Of course, the initial approval would be for a temporary modification, not a permanent one. And we know how the trial payments don’t read as payments on the loan, and put the borrower into delinquency, and if the permanent mod isn’t approved, the borrower has ruined credit, owes back payments and penalties and fees, and faces foreclosure if they aren’t paid immediately.
Since the NACA event, Jane has had three more requests for paperwork. She had to supply rental agreements for all her tenants, personal letters from the tenants about their rental agreements, additional bank statements including the rental income, and updated profit and loss statements. From an email:
I’ve been working on this since last October and I haven’t even been offered a temporary modification yet. I’m well aware it will ruin my credit if I get one. My FICO score was 818 when I took out this loan, and I am not the one that crashed the economy. I got a part-time job, I cut out every expense I could think of, I’m dipping into what’s left of the money I inherited from my father to keep up the payments ($2600 a month).I used my HELOC to pay for my health insurance ($17,000 a year- thanks Obama for that lovely single payer health care…) If this were any other house I would walk away, but it’s an important historic house that I pretty much waited my whole life to own, and I’m not giving up on it. Oh, and by the way, I have cancer-apparently even that doesn’t get you any leeway from the bank.

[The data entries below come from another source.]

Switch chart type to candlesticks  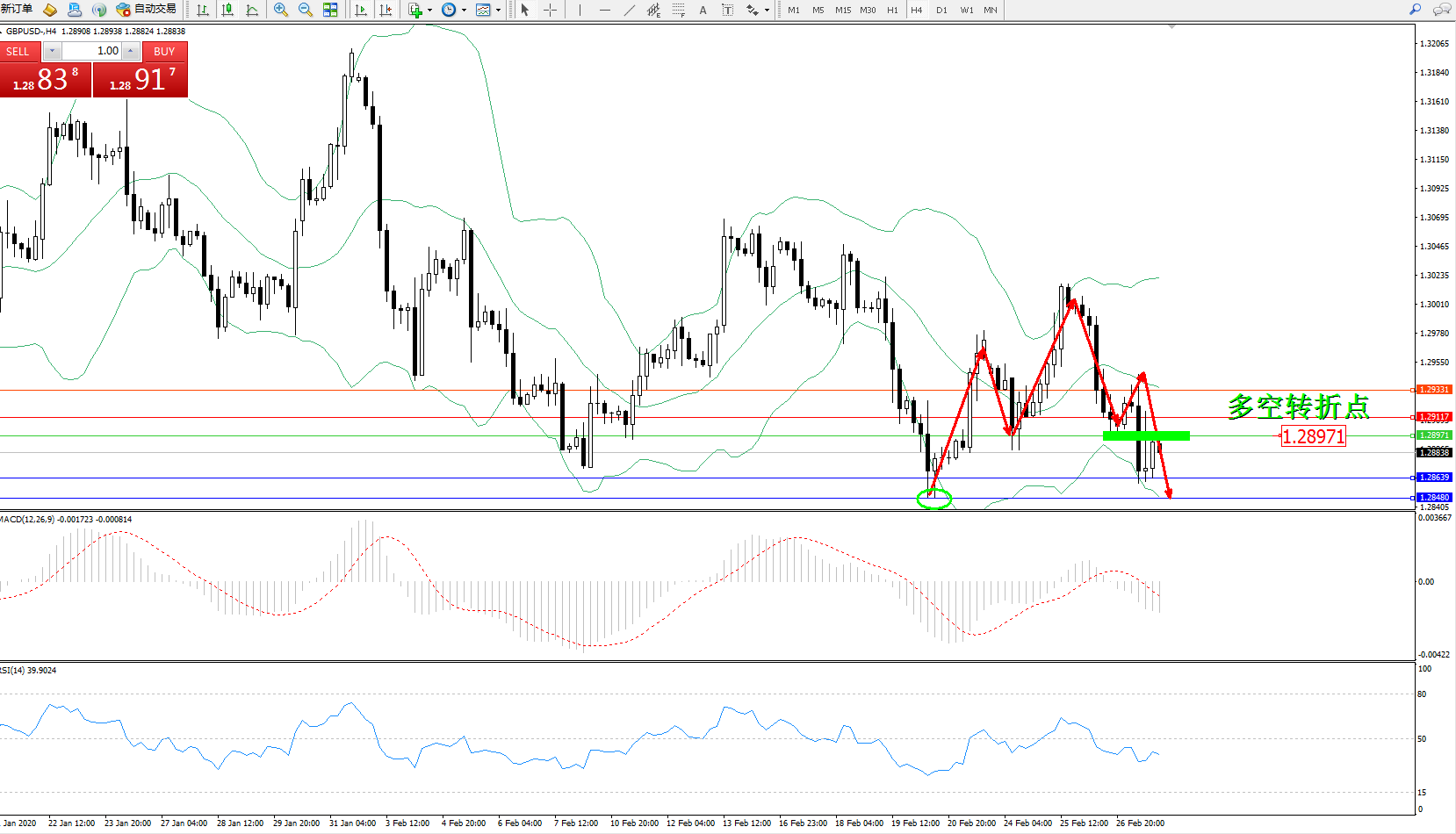pyautogui.click(x=227, y=10)
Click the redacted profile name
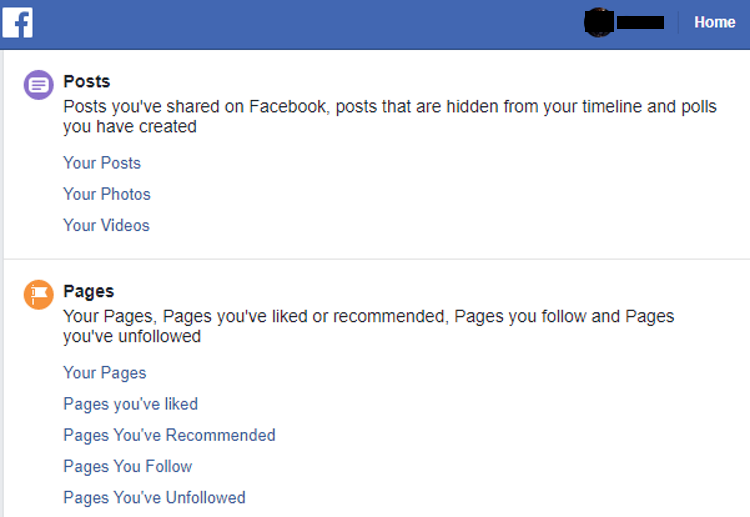Screen dimensions: 750x517 point(640,22)
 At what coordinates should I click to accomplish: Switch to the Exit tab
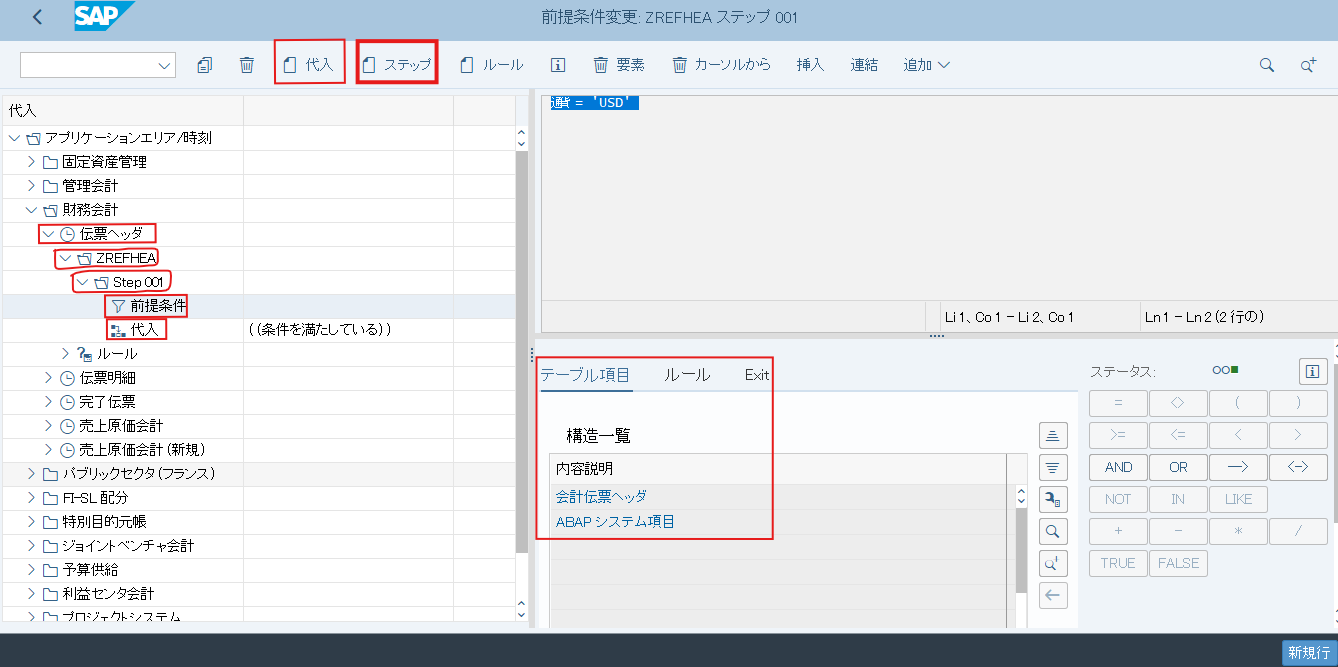coord(757,375)
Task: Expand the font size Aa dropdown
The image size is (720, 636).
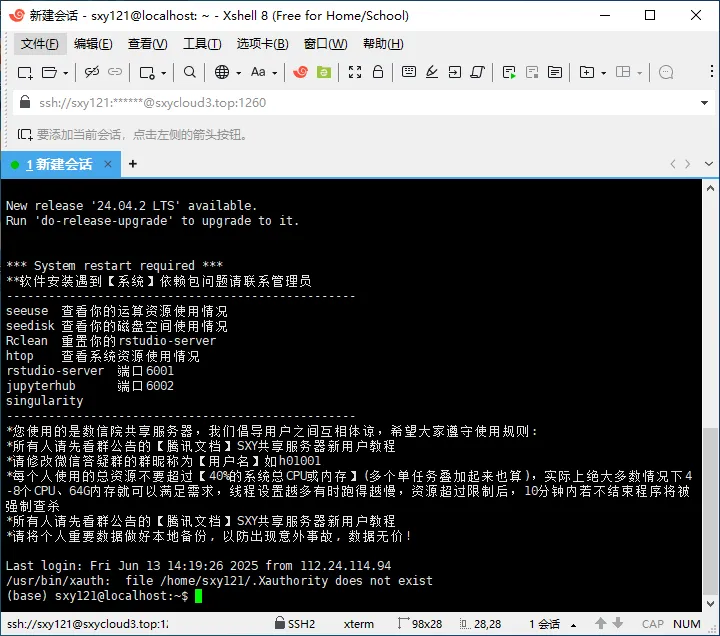Action: (x=275, y=73)
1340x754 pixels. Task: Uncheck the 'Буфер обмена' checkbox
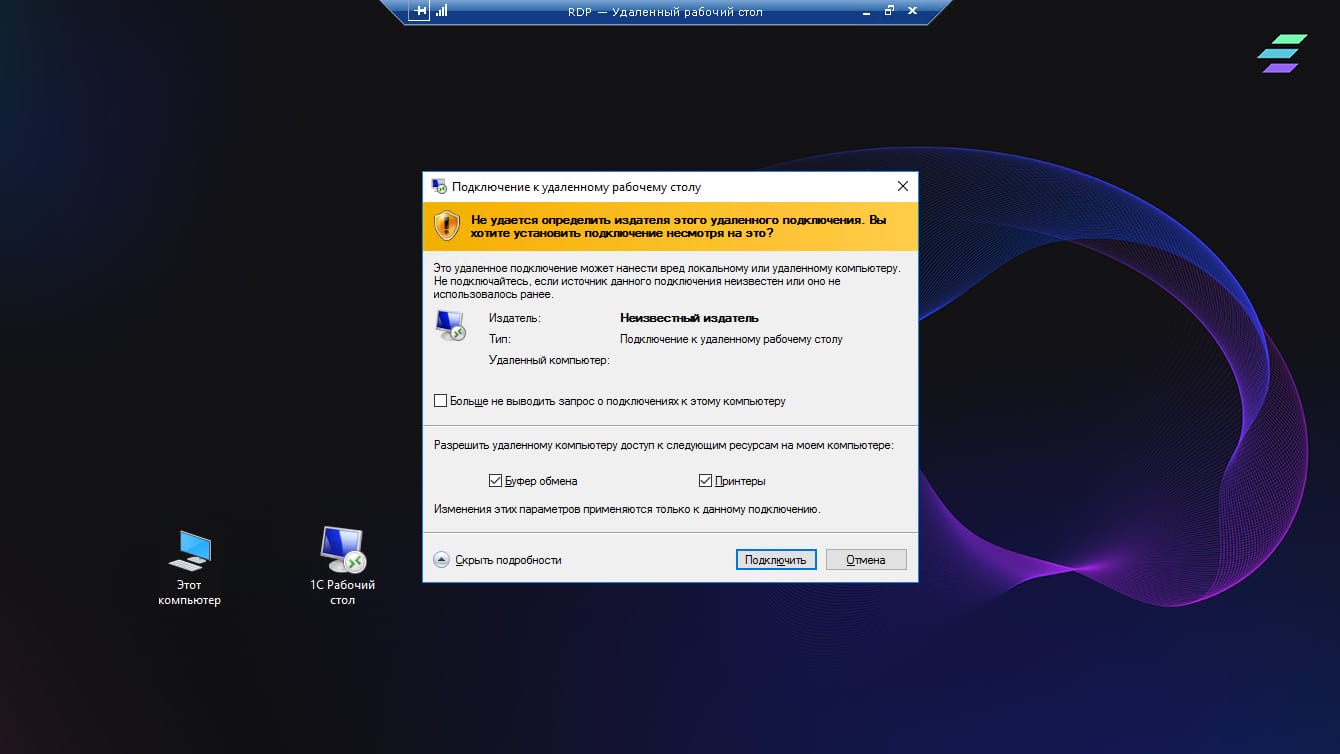(495, 480)
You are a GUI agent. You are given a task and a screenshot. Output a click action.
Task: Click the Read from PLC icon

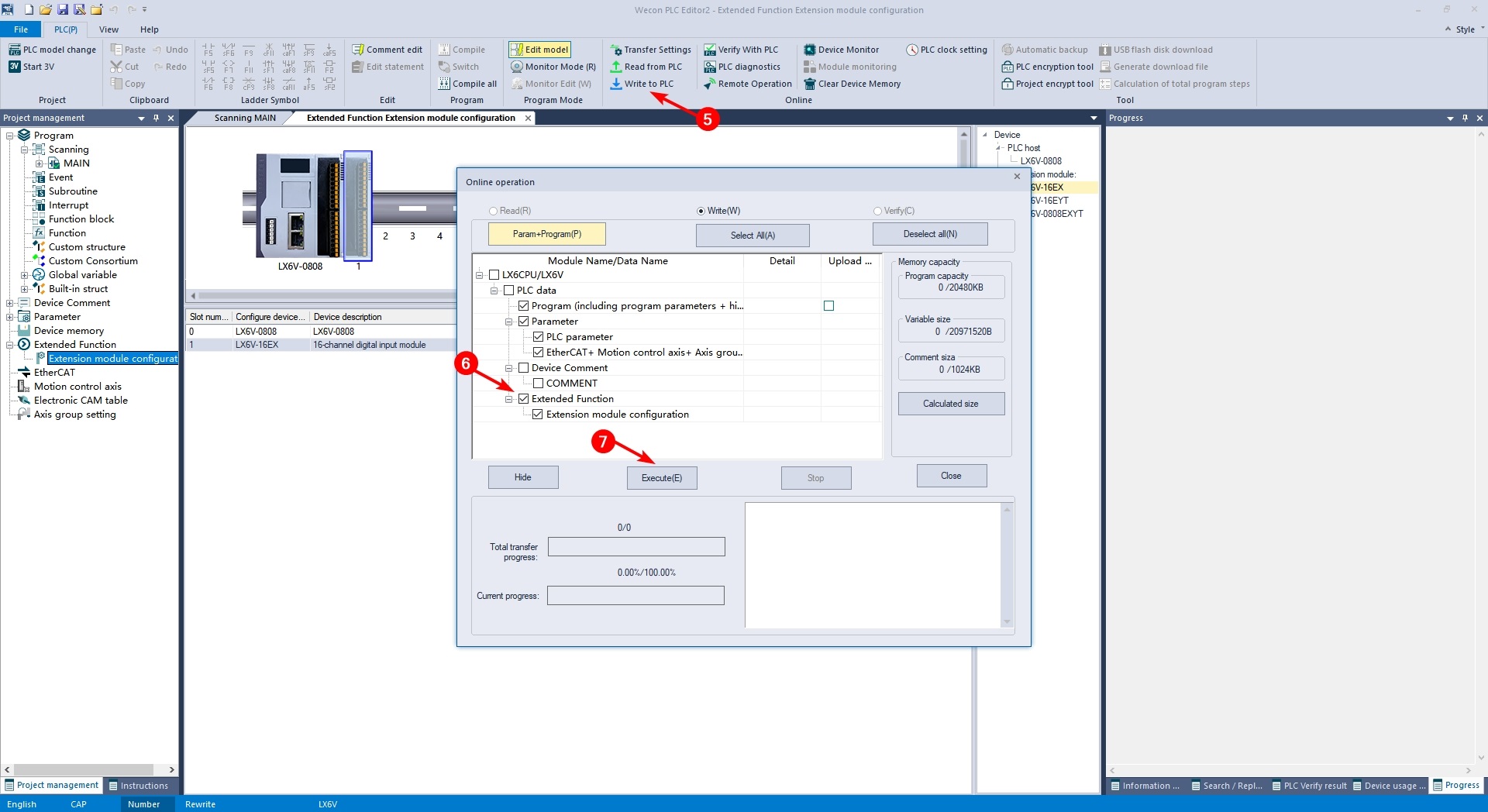click(x=616, y=67)

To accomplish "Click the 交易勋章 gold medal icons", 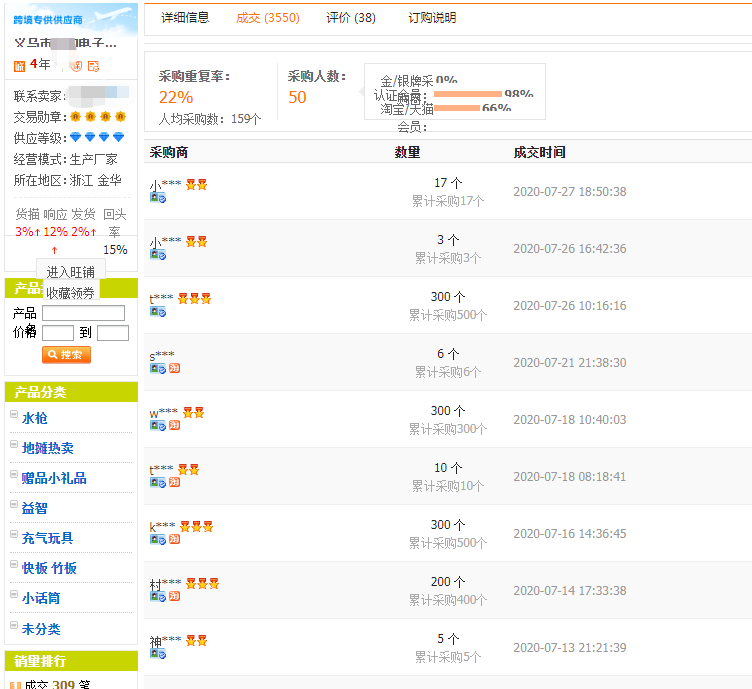I will [x=97, y=117].
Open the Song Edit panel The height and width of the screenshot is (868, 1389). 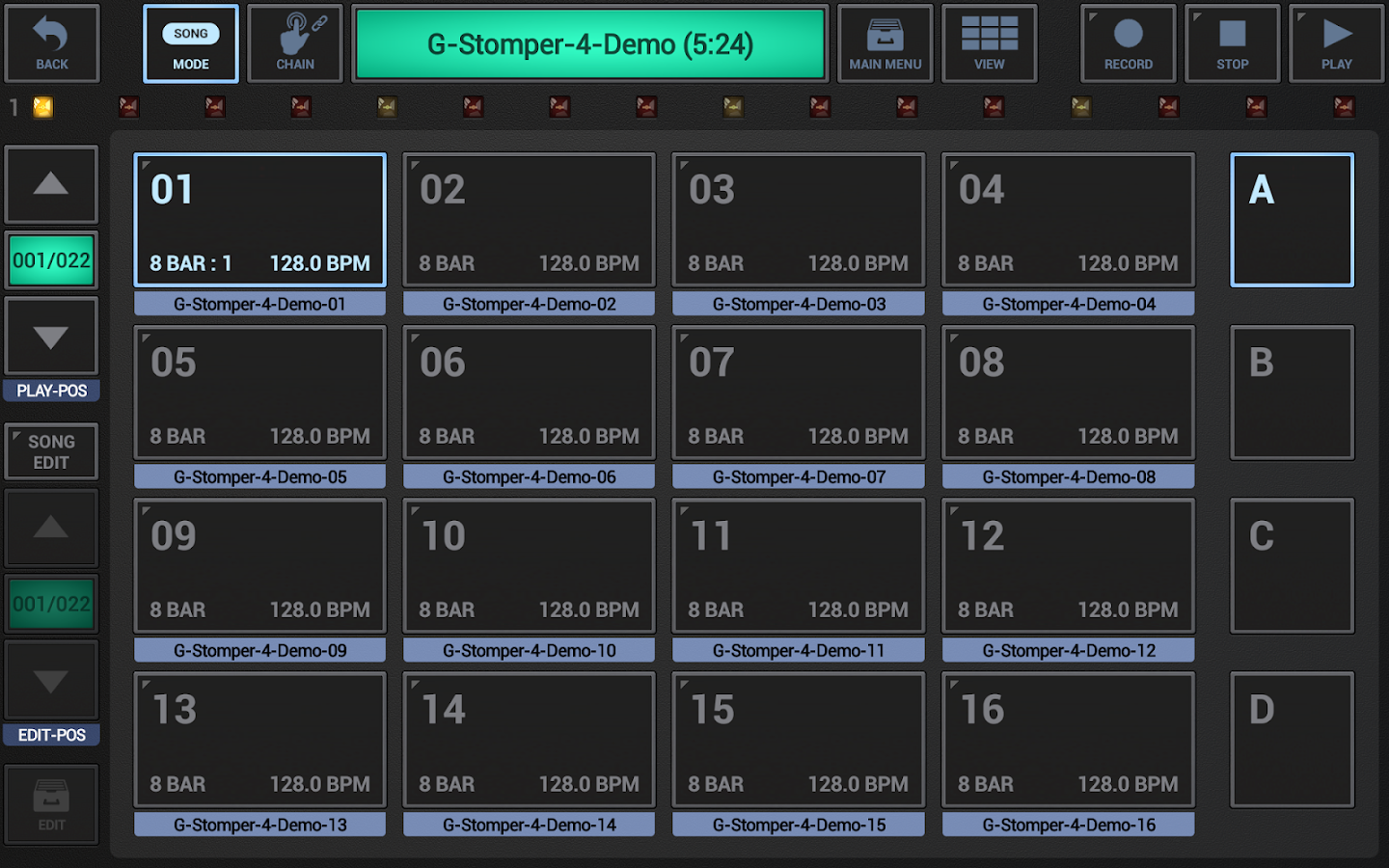click(x=51, y=451)
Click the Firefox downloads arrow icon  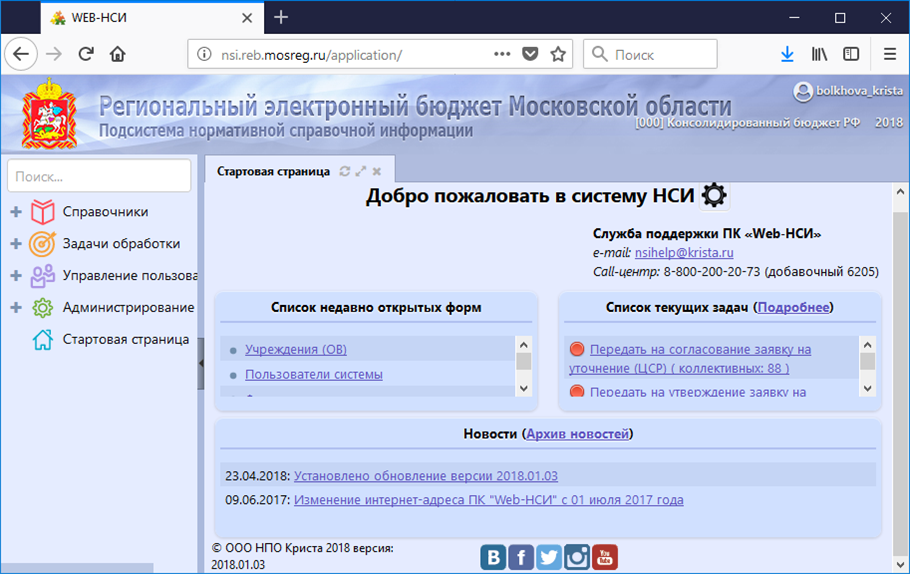[787, 54]
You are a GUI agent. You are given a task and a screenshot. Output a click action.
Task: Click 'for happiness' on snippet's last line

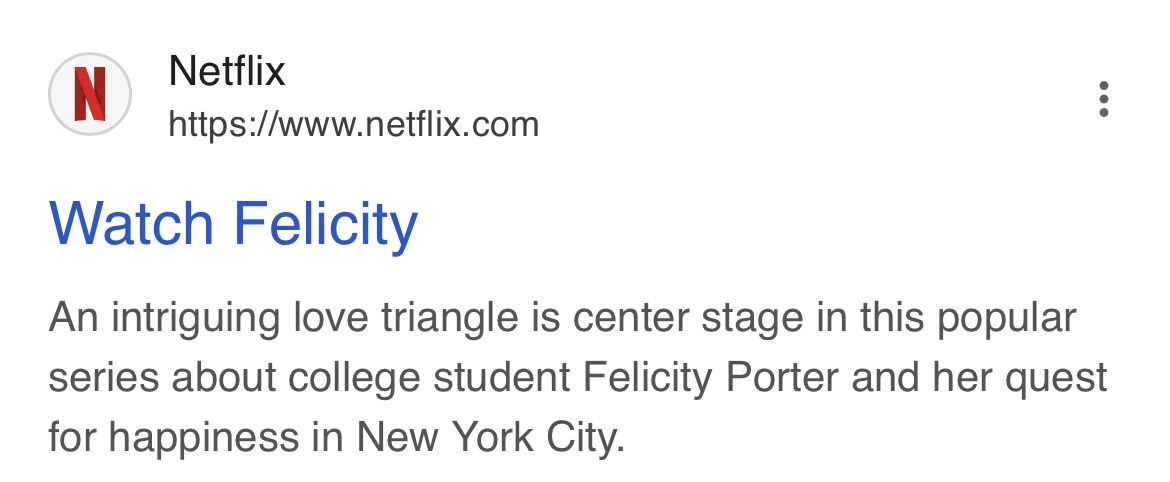tap(173, 438)
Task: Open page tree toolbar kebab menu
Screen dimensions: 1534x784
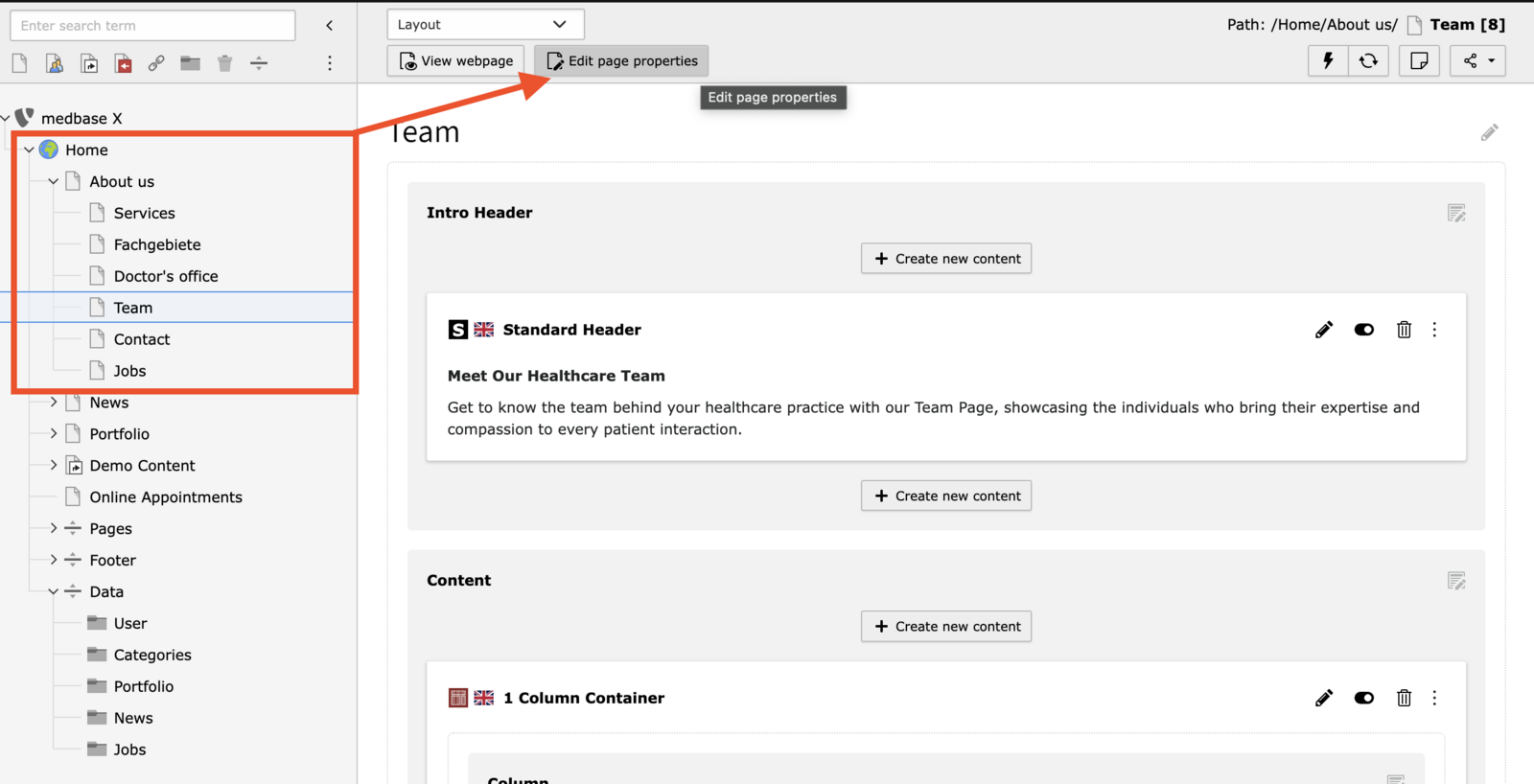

Jane closed her story by telling me, “I spend every day fighting off despair- I’m exhausted from the whole ordeal, but I’m too stubborn to give up.”
She’s spent 10 months waiting for just a trial modification, and the banks have used every request they could for more paperwork to finalize things. And GMAC has not been sanctioned in any way for this behavior from Treasury or any federal regulator. Homeowners are falling into a terrible trap.